1.4. Some Training Details
- FLAN is the instruction-tuned version of LaMDA-PT. The instruction tuning pipeline mixes all datasets and randomly samples from each dataset as described.
- To balance the different sizes of datasets, the number of training examples per dataset is limited to 30k and the examples-proportional mixing scheme from T5 is followed with a mixing rate maximum of 3k.
- All models are fine-tuned for 30k gradient steps with a batch size of 8,192 tokens using the Adafactor Optimizer with a learning rate of 3e-5.
- The input and target sequence lengths used in finetuning are 1024 and 256, respectively.
- Packing is used to combine multiple training examples into a single sequence, separating inputs from targets using a special EOS token.
- This instruction tuning takes around 60 hours on a TPUv3 with 128 cores.
2.1. Zero-Shot Performance
- Zero-shot performances of GPT-3 175B and GLaM 64B/64E (Du et al., 2021), are used for comparisons.
Zero-shot FLAN outperforms zero-shot GLaM on 13 of 19 available datasets and one-shot GLaM on 11 of 19 datasets.
2.2. Ablation Studies
Average performance across the three held-out clusters improves as we add additional clusters and tasks to instruction tuning (with the exception of the sentiment analysis cluster), confirming the benefits of the proposed instruction tuning approach on zero-shot performance on novel tasks.
For the two models on the order of 100B parameters, instruction tuning substantially improves performance on held-out tasks.
For the 8B and smaller models, however, is thoughtprovoking — instruction tuning actually hurts performance on held-out tasks.
- In a no template setup, only inputs and outputs were given to the model (e.g., for translation the input would be “The dog runs.” and the output would be “Le chien court.”).
- In a dataset name setup, each input is prepended with the name of the task and dataset (e.g., for translation to French, the input would be “[Translation: WMT’14 to French] The dog runs.”).
- FLAN’s finetuning procedure, used natural instructions (e.g., “Please translate this sentence to French: ‘The dog runs.’”).
Both ablation configurations performed substantially worse than FLAN, indicating that training with instructions is crucial for zero-shot performance on unseen tasks.

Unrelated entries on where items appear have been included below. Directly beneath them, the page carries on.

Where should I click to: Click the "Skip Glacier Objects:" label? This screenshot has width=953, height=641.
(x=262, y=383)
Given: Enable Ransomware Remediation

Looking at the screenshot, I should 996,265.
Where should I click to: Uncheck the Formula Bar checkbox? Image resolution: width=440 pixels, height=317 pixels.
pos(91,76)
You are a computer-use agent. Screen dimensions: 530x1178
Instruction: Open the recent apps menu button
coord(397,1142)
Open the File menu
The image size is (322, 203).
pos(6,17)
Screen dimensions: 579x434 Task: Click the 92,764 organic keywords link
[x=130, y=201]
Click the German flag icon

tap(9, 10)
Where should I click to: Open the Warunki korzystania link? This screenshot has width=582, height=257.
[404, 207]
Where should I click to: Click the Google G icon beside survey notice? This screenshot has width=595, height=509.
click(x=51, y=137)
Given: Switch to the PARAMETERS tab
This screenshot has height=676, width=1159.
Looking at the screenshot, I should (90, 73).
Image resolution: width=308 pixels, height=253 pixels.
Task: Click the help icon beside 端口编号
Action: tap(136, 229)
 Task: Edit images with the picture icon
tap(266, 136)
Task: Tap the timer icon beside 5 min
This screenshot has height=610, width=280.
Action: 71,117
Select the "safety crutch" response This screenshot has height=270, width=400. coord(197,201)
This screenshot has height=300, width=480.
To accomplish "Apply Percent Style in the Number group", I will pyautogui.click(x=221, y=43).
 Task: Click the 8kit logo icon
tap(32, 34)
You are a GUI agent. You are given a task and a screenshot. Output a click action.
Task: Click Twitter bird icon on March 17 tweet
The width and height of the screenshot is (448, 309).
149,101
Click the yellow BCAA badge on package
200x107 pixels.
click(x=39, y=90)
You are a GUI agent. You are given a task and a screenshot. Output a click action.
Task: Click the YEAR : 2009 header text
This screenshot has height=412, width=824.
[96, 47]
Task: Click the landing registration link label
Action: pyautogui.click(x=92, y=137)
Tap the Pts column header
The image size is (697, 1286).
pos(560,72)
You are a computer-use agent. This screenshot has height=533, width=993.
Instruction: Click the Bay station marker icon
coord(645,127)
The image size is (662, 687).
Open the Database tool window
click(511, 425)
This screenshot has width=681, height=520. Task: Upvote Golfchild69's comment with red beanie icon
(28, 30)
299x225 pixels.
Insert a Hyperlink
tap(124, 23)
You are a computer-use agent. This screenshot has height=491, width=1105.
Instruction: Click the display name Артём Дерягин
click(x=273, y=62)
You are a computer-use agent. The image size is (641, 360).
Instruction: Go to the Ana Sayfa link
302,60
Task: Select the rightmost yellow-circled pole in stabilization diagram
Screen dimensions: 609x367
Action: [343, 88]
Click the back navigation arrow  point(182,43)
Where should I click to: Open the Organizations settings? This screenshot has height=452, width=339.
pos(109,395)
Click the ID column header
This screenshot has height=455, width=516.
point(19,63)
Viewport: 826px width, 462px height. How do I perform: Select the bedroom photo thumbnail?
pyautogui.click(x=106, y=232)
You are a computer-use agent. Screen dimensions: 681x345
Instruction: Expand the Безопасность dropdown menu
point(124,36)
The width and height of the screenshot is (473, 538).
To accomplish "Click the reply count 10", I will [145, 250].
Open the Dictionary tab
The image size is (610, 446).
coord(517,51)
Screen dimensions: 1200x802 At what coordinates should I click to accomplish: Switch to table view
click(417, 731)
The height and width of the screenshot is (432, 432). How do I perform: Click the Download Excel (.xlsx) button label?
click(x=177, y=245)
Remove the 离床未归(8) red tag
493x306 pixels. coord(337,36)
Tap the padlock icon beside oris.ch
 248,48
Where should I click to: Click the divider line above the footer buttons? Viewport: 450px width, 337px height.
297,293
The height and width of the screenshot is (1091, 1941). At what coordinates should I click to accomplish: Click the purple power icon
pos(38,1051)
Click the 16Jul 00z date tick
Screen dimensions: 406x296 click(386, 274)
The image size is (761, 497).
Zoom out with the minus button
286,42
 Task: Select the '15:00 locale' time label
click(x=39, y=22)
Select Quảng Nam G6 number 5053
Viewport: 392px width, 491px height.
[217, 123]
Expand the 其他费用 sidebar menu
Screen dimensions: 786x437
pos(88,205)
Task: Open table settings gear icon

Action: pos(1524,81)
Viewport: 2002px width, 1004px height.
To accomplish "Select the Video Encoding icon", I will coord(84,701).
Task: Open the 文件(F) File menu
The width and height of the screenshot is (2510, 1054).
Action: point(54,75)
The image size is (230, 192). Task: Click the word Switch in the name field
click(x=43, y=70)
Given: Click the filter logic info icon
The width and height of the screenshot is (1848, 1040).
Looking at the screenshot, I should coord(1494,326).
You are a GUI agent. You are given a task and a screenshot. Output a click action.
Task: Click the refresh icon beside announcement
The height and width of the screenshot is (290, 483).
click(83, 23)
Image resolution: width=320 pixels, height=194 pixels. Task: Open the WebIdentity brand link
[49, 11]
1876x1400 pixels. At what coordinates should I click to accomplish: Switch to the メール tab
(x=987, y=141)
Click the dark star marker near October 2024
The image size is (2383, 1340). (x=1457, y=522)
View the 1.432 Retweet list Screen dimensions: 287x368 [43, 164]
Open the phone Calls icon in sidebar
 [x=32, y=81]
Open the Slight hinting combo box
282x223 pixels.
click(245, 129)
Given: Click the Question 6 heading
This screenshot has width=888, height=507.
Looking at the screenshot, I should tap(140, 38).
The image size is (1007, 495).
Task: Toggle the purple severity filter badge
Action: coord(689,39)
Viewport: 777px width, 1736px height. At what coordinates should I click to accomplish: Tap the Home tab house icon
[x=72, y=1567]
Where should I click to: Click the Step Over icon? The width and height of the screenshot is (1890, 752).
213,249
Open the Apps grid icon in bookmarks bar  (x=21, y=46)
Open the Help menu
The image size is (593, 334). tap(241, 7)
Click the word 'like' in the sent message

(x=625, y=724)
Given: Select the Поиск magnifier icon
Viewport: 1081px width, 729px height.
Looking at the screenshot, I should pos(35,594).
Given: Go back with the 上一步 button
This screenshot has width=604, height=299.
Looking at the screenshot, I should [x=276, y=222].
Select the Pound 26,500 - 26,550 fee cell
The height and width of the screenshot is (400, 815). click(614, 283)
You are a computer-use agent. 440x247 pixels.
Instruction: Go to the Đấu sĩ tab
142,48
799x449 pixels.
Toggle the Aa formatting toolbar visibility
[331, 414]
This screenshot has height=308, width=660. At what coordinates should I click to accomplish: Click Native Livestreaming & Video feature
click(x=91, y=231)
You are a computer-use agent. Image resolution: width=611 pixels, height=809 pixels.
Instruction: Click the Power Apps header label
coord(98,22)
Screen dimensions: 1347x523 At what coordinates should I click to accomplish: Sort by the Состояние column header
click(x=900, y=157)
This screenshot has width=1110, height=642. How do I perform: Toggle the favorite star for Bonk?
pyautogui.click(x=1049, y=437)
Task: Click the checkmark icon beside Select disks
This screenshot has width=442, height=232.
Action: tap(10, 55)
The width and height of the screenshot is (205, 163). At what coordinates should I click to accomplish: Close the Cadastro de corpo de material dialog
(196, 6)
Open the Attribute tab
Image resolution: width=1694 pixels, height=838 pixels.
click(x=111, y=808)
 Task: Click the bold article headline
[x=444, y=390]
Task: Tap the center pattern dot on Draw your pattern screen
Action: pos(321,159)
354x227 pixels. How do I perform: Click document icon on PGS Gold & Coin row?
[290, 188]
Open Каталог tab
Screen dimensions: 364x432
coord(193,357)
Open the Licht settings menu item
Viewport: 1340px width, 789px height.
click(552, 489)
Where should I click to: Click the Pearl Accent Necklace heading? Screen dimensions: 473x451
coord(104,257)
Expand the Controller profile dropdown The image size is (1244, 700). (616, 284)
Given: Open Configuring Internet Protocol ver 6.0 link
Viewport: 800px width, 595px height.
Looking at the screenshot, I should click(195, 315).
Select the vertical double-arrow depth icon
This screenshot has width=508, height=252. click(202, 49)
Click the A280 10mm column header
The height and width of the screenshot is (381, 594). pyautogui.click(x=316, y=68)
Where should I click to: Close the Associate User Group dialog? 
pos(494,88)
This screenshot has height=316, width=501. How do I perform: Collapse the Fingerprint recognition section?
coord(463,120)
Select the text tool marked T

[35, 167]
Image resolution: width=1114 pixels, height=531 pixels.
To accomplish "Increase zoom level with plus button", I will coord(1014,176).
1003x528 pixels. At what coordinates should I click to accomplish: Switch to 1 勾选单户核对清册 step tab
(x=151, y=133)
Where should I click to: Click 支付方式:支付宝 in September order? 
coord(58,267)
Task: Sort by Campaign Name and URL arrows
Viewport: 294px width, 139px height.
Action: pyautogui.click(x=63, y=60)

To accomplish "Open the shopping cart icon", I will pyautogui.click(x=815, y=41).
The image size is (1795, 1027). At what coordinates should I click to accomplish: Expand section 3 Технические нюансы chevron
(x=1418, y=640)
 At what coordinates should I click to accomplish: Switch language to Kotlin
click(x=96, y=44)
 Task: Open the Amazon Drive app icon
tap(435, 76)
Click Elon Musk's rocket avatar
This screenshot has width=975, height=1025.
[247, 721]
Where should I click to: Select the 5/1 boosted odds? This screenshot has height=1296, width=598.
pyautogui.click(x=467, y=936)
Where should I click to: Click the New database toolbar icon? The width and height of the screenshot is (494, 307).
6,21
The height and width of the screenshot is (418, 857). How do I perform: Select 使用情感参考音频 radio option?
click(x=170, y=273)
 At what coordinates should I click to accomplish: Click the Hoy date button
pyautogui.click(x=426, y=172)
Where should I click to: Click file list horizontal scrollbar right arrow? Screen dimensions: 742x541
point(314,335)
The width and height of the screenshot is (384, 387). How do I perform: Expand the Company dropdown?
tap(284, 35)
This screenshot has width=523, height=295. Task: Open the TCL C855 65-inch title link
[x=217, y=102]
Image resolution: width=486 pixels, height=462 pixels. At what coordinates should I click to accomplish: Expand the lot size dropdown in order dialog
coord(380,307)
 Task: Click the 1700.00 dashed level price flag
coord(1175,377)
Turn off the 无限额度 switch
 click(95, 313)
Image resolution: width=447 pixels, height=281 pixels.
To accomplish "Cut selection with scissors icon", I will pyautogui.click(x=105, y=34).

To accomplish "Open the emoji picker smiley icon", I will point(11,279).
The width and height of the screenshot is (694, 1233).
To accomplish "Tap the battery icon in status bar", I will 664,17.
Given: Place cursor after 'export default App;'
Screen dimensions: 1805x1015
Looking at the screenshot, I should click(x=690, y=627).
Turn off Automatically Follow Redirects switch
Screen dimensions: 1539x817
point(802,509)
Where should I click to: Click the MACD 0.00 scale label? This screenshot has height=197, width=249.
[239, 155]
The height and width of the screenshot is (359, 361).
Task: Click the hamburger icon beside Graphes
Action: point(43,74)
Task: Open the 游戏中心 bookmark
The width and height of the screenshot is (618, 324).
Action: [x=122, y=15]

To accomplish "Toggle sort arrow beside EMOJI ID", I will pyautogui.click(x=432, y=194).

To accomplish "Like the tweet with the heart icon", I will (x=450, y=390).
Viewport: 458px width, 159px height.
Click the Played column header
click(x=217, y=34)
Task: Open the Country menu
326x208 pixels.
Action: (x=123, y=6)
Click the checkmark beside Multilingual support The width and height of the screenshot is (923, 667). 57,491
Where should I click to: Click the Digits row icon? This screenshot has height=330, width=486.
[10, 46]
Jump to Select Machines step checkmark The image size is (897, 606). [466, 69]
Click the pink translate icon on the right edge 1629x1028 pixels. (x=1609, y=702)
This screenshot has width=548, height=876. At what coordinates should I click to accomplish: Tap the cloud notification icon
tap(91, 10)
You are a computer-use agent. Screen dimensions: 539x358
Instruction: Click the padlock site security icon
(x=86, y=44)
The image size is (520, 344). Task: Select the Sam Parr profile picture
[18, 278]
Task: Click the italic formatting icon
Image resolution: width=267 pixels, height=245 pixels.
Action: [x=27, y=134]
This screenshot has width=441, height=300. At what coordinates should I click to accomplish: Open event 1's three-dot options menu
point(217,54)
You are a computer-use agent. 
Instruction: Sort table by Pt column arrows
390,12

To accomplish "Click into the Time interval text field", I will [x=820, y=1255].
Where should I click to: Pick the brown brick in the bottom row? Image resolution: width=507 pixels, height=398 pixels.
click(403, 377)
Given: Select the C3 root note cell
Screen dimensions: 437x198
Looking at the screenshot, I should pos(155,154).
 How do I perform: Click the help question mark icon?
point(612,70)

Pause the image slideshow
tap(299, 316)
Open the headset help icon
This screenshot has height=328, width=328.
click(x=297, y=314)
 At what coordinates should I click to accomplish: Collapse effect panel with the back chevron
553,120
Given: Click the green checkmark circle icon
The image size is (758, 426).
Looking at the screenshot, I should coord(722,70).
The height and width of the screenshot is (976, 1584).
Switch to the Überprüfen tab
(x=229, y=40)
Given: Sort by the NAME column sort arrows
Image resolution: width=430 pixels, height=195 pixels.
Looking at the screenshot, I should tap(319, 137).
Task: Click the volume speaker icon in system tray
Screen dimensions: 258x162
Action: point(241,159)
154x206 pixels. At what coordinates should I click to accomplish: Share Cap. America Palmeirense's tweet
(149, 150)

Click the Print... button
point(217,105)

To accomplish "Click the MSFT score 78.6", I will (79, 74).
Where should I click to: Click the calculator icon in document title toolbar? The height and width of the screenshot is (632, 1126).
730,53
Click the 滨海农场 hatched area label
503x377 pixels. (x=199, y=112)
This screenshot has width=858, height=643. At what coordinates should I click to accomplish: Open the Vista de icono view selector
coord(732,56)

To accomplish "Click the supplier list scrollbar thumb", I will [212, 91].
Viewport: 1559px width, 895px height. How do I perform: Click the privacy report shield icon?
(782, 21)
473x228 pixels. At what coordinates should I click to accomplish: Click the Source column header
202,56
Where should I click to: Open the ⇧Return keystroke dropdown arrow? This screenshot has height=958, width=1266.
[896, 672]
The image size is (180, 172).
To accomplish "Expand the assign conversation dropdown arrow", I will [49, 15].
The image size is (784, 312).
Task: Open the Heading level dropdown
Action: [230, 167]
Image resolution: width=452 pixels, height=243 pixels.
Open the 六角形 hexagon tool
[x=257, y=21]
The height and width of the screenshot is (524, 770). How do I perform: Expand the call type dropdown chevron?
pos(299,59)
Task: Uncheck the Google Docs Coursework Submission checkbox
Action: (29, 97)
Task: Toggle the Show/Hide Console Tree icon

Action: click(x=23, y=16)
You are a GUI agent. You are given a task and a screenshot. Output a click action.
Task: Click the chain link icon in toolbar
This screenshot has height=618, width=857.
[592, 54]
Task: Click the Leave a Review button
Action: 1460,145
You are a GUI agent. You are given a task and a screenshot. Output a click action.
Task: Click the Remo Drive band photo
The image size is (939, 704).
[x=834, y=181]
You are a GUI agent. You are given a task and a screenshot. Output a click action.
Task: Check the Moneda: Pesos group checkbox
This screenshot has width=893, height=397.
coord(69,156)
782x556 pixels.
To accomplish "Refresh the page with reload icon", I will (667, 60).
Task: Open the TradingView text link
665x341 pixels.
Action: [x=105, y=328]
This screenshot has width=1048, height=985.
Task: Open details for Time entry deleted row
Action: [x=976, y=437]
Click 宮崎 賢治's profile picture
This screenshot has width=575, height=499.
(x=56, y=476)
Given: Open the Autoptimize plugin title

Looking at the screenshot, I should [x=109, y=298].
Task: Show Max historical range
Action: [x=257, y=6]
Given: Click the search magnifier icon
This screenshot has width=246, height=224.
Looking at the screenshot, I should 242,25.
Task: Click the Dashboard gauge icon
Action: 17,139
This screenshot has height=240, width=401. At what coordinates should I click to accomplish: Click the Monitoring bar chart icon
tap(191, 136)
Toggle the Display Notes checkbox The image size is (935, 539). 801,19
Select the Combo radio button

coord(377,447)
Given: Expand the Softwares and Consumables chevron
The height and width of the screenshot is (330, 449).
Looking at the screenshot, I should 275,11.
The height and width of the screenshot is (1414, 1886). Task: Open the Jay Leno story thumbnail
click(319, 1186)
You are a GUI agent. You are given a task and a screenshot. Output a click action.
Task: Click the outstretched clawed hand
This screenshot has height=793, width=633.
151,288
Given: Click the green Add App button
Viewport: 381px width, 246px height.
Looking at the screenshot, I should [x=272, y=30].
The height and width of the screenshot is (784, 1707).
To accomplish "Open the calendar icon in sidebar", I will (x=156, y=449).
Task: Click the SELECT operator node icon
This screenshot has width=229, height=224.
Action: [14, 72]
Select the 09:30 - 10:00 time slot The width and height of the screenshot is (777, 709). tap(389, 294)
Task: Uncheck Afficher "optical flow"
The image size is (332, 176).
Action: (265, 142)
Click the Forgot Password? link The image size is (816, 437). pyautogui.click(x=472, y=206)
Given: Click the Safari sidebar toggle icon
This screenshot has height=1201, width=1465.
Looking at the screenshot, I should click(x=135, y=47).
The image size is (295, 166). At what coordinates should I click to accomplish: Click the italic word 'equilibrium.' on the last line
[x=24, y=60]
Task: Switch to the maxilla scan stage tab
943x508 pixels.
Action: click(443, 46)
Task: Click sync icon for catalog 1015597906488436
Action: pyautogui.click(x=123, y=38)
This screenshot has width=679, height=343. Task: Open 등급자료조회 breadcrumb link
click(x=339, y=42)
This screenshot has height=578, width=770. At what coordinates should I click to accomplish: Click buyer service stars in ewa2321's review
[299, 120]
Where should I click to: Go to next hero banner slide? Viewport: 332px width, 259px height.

2.3. Combine With Few-Shot
- Given k few-shot exemplars (xi, yi) with i=1, …, k and a new input x, the instruction format for the few-shot setting is “instruct (x1) ⨁ y1 ⨁ instruct(x2) ⨁ y2 ⨁ …⨁ instruct(xk) ⨁ yk ⨁instruct(x)”, where denotes string concatenation with a delimiter token inserted in between.
Few-shot exemplars improve the performance on all task clusters, compared with zero-shot FLAN.